• TASK DESCRIPTION: Rewrite the part of the records that runs from their start through the line containing "Click the 'Filter", changing each "image" to "frame" and leaving everything else unchanged.

• RECORD SET:
==================================================

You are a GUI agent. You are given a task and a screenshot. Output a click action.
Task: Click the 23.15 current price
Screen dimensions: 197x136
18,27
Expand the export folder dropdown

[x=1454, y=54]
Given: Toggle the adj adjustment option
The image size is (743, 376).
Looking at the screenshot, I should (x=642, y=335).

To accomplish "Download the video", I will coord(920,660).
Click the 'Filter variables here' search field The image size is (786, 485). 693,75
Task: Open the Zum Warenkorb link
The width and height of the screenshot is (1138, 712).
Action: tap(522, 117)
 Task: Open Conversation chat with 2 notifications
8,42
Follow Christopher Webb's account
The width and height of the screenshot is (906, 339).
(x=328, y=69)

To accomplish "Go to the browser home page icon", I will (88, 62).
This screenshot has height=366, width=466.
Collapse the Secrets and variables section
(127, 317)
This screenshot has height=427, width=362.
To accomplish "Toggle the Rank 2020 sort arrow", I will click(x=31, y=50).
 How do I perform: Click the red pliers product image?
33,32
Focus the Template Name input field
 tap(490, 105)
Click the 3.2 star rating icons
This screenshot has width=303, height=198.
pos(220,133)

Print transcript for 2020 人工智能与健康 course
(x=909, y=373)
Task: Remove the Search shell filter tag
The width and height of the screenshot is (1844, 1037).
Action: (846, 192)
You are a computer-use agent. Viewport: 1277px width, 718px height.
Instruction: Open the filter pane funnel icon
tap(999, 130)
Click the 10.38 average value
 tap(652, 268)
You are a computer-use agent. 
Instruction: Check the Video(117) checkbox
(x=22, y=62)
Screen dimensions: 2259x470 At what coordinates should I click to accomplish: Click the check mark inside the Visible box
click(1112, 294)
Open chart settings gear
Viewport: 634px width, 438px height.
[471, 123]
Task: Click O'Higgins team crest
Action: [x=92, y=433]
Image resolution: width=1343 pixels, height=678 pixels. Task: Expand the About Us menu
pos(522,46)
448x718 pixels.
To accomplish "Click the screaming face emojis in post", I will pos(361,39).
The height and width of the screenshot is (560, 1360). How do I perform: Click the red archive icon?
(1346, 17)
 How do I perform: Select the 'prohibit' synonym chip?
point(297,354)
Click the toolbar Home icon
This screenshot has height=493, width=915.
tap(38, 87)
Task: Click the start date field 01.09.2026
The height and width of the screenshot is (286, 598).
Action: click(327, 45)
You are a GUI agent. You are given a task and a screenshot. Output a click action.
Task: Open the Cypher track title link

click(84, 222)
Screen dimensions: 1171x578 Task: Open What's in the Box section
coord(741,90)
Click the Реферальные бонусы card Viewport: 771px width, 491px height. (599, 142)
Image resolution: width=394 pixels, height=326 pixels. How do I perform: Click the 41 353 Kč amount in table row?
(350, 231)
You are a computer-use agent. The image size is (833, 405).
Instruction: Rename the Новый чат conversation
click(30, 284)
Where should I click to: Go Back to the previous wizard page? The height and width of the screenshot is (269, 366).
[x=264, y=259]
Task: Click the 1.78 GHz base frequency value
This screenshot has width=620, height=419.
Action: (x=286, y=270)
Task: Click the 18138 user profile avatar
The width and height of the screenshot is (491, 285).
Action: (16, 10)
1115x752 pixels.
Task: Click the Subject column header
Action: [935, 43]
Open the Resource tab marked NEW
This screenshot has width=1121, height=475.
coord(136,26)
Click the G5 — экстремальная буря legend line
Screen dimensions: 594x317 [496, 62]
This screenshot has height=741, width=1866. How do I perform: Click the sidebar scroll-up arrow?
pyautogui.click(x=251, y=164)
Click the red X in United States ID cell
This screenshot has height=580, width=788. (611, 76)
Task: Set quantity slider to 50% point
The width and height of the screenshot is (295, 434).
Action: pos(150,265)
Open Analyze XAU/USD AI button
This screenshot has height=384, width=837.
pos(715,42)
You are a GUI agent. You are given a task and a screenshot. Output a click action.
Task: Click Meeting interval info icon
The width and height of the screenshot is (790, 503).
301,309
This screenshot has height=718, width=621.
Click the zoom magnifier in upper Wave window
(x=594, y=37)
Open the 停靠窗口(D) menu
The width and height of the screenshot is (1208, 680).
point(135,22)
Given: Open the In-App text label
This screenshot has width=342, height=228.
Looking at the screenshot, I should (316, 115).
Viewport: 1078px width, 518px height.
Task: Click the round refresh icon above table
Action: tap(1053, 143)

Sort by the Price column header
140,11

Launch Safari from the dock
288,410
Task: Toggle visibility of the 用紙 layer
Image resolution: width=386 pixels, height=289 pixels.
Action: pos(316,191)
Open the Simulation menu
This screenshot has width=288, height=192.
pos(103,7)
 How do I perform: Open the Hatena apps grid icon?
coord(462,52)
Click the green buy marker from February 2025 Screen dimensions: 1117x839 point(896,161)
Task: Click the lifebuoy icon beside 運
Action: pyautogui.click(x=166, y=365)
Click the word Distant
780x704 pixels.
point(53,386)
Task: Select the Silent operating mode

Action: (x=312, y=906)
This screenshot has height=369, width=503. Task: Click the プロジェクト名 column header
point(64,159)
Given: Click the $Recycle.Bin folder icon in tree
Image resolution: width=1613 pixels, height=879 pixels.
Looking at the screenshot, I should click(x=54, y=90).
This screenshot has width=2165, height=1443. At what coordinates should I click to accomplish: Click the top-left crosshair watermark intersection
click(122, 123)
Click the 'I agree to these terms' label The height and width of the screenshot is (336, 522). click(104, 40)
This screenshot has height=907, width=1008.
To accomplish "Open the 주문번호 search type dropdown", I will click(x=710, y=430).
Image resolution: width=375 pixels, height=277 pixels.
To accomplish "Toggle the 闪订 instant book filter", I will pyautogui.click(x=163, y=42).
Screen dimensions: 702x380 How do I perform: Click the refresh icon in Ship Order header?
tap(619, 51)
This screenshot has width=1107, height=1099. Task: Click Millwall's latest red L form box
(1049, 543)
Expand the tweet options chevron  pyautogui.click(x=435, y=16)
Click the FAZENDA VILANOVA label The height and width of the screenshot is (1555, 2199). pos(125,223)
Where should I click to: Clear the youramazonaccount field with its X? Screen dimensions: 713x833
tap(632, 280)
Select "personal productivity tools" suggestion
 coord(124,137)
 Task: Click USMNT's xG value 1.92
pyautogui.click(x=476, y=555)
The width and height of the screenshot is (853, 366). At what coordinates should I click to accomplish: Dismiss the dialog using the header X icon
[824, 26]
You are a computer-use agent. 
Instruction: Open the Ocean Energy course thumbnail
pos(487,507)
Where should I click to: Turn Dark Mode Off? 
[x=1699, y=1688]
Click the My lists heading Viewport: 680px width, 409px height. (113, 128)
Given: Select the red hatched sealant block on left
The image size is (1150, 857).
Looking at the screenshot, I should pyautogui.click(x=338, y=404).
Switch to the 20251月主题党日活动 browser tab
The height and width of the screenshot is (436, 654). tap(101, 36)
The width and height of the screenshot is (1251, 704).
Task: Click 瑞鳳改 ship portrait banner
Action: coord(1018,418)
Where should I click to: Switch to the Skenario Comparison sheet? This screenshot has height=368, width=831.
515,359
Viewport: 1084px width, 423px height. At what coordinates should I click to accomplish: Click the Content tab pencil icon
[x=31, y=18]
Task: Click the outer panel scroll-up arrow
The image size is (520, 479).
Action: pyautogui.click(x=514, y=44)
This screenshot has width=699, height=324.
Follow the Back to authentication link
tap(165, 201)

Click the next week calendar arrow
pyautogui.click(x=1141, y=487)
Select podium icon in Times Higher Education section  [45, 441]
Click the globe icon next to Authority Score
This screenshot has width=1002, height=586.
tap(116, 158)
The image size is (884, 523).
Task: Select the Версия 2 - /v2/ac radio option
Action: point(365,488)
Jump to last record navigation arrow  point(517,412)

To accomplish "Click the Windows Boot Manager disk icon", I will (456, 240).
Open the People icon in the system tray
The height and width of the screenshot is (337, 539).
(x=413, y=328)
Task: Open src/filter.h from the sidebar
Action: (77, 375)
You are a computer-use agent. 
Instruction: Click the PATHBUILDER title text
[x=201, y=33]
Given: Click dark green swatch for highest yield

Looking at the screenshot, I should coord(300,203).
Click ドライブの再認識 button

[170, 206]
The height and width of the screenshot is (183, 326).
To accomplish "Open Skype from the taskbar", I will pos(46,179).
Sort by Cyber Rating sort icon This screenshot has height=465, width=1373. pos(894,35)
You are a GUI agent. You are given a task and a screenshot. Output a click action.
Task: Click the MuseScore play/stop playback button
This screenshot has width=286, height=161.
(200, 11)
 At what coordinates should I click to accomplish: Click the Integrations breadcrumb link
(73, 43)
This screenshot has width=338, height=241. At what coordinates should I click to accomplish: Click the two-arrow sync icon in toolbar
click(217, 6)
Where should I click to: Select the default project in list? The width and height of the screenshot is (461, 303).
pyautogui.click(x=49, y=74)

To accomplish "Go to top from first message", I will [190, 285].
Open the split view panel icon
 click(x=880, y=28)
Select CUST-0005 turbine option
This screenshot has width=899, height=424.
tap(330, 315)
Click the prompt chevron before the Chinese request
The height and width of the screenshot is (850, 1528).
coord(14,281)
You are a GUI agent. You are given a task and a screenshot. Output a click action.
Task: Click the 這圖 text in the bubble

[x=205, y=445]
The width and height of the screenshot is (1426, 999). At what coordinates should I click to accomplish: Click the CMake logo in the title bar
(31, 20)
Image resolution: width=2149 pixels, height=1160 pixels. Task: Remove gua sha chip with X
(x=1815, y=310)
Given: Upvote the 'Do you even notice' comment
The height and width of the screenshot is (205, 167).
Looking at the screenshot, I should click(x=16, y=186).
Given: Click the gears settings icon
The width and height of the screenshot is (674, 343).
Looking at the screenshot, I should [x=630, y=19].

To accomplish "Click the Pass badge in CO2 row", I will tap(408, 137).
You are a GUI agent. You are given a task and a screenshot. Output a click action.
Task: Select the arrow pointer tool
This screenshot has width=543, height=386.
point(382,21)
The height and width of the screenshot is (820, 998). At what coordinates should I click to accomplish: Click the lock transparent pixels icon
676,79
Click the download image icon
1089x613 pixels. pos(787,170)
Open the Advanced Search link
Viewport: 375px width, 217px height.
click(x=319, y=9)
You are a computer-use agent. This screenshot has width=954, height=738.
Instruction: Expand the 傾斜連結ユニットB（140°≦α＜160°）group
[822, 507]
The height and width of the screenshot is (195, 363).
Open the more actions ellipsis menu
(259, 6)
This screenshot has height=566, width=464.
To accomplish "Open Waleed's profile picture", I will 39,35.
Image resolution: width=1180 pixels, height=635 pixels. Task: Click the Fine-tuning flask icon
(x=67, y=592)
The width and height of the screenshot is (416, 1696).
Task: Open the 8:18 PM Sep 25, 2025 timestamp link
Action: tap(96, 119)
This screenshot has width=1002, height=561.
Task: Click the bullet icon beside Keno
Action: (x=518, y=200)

==================================================

• WRITTEN REPLY:
You are a GUI agent. You are given a task and a screenshot. Output a click action.
Task: Click the 23.15 current price
Screen dimensions: 197x136
18,27
Expand the export folder dropdown

[x=1454, y=54]
Given: Toggle the adj adjustment option
The frame size is (743, 376).
Looking at the screenshot, I should (x=642, y=335).

To accomplish "Download the video", I will coord(920,660).
Click the 'Filter variables here' search field The frame size is (786, 485). 693,75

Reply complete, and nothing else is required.